Agentic UI: When AI Stops Talking and Starts Doing

For the last decade, nearly every AI interface has looked the same. You type. It replies. A tennis match — back and forth, one volley at a time. The user is always serving.

Something is shifting. We're watching AI move from talking about doing things to actually doing them. Filling forms. Clicking buttons. Navigating views. Calling APIs. Acting on your behalf.

This is the move from conversational to agentic — and it changes everything about how we design frontends.

The old world and the new

A conversational interface is a canvas: the user paints every stroke. An agentic interface is a stage: the user sets the scene, and the AI performs.

On the left, a user asks a question. The AI answers. Nothing on the page moves. On the right, the user expresses an intent — "Book me a flight to Tokyo" — and the AI goes to work.

That loop — observe, plan, act, report — is the heartbeat of an agentic interface.

The three layers

Every agentic interface needs three clean layers. Mix them and you get bugs. Separate them and you get something testable, safe, and extensible.

The diagram below shows how those three layers connect: the LLM reasons and emits structured tool calls, the tool layer validates and executes them, and only the UI layer ever touches the DOM.

The reasoning layer is the LLM itself. It receives context and produces a plan: a sequence of tool calls. It should never touch the DOM directly.

The tool layer is the API boundary. Each tool is a function with a typed schema and an implementation. This is where you enforce safety: validation, permissions, rate limiting.

The UI layer is React, Vue, or vanilla DOM. It consumes state changes from tool execution and surfaces the agent's activity to the user.

The agent loop

Two safety gates before any tool runs. First: did the user hit Stop? Second: does this tool need confirmation?
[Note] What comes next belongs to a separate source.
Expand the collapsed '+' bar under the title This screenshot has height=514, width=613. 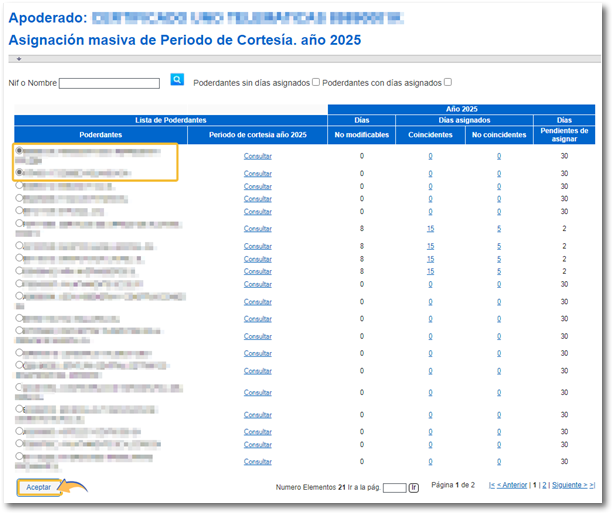point(19,59)
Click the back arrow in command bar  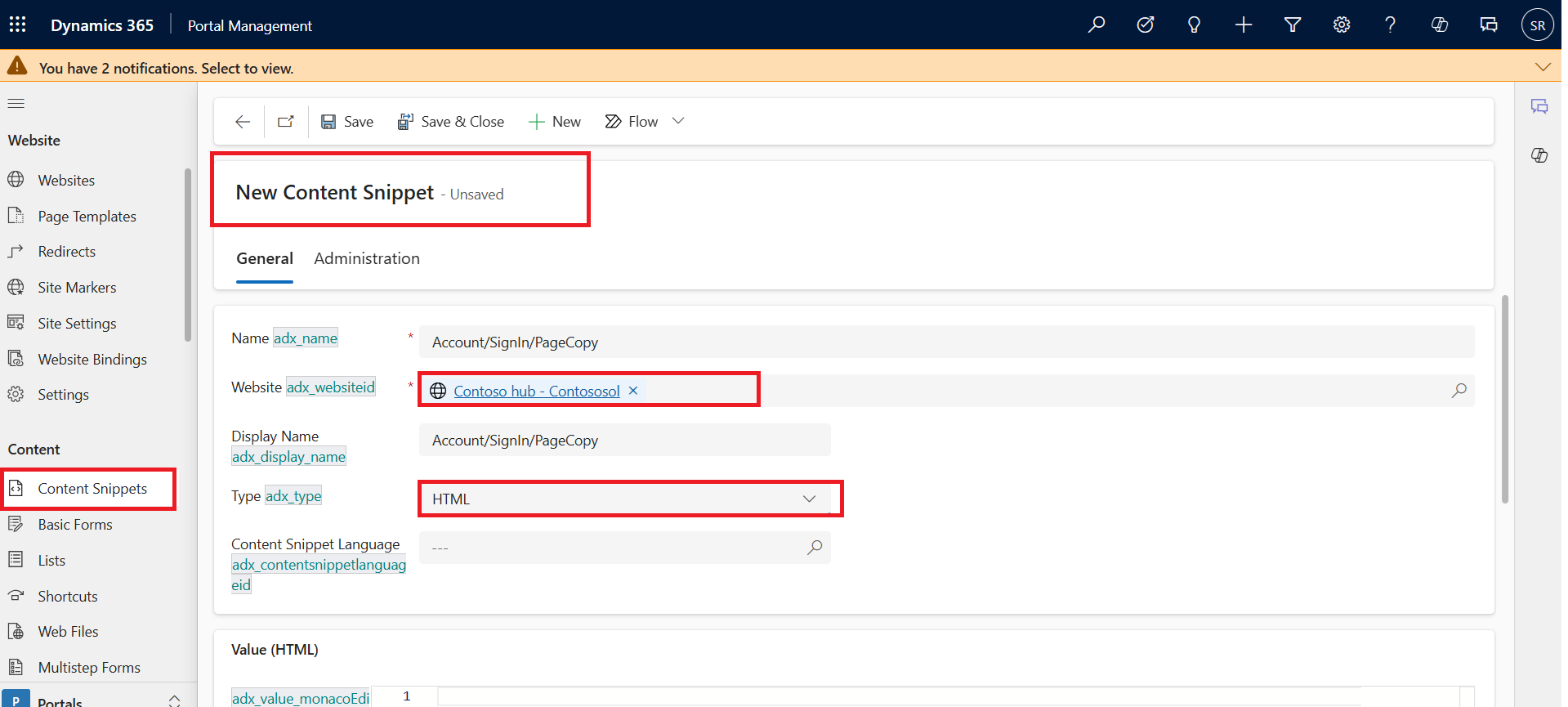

Both gates feed into the same principle: scrutability — the user's ability to see, at any moment, exactly what the agent is about to do, what it just did, and why. Every tool call is logged. Every state change is rendered. Nothing happens off-screen.

The core loop in code

for (const action of plan) {
  if (abortSignal.aborted) break;

  const tool = tools[action.tool];

  if (tool.requiresConfirmation) {
    const approved = await requestUserApproval(action);
    if (!approved) continue;
  }

  addLog({ tool: action.tool, status: 'executing' });

  try {
    const result = await tool.execute(action.args);
    addLog({ tool: action.tool, status: 'complete', result });
  } catch (error) {
    addLog({ tool: action.tool, status: 'error', result: String(error) });
  }
}

Tools should update state, not the DOM

This is the single most important implementation detail.

const createTools = (dispatch: React.Dispatch<Action>) => ({
  updateField: {
    schema: { fieldName: 'string', value: 'string' },
    requiresConfirmation: false,
    execute: ({ fieldName, value }) => {
      dispatch({ type: 'SET_FIELD', fieldName, value });
    }
  },
  submitSearch: {
    schema: {},
    requiresConfirmation: true,
    execute: () => dispatch({ type: 'SUBMIT' })
  }
});

Failure and security are part of the design

Two concerns that often get bolted on at the end deserve to live inside the tool layer from day one.
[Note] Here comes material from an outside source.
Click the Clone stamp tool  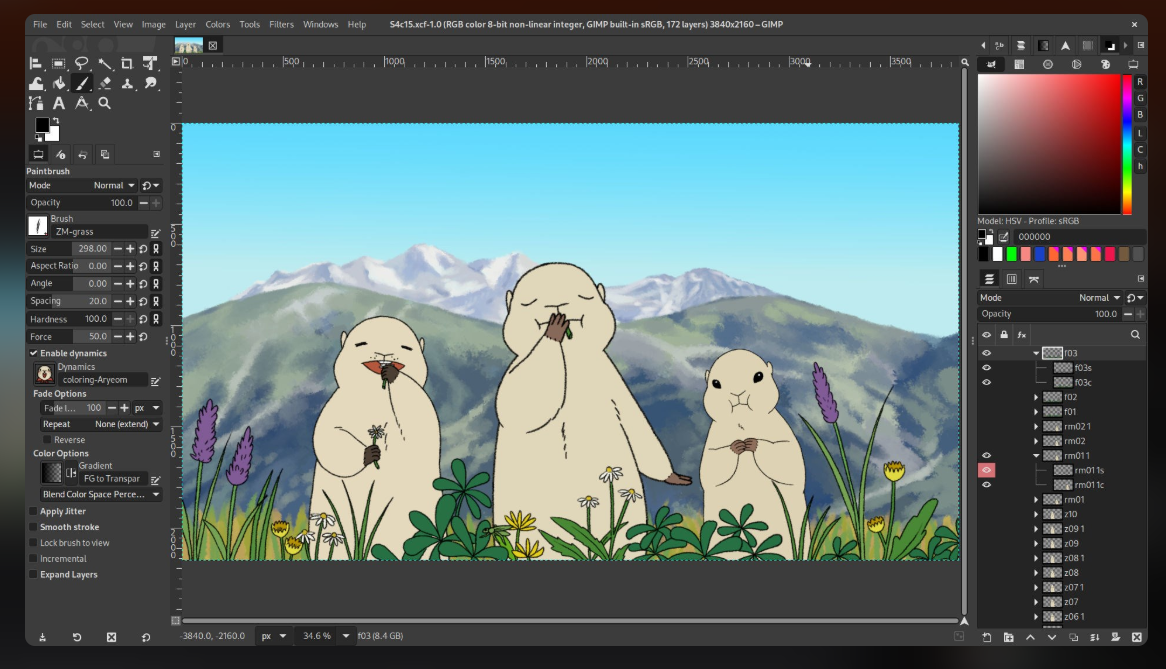pos(128,84)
Graceful failure means every tool validates its preconditions before execution and degrades to a manual path when something goes wrong. If submitForm fires against a field that no longer exists, the tool should report a structured error and surface it in the activity log — not silently fail or, worse, throw and crash the agent loop. The user should always be able to take over.

Security lives at the schema boundary. Tool inputs are whitelisted, never free-form. Field references use semantic identifiers (email_field) rather than CSS selectors or DOM paths the LLM could be tricked into constructing. Any tool that can read sensitive state or write to a backend should require explicit confirmation — no exceptions.

The summary

Where to start

Don't try to make your whole app agentic. Pick one multi-step workflow that users already complain is tedious. Good first candidates look like this:

• A multi-field form users dread filling out — invoice creation, expense reports, shipment intake. Three to four tools (updateField, submitForm, validateRequired) get you to a working prototype.
• A search-then-filter flow — "find me all open tickets from last week assigned to the design team and tagged urgent." The agent translates intent into a chain of filter applications you can already do by hand.
• A guided onboarding or migration — moving data between systems, configuring a new project, walking through a checklist. The agent narrates each step and waits for confirmation on writes.

Build the three layers from the start, even if your tool layer only has two tools. Wire up the activity log on day one — scrutability is the feature that earns trust, and retrofitting it later is painful. Gate every write behind confirmation until you've watched real users use it for a week. Then loosen the gates one tool at a time.

The era of AI that talks is giving way to AI that acts. And the frontends that will survive the transition aren't the ones with the cleverest prompts — they're the ones with a tool layer their LLM can't escape, an activity log their users can't lose track of, and a UI layer that still owns every pixel on the page. Build those three things first, and the agentic interface will feel inevitable. Skip them, and you'll spend the next two years bolting safety onto something that should have had it from the start.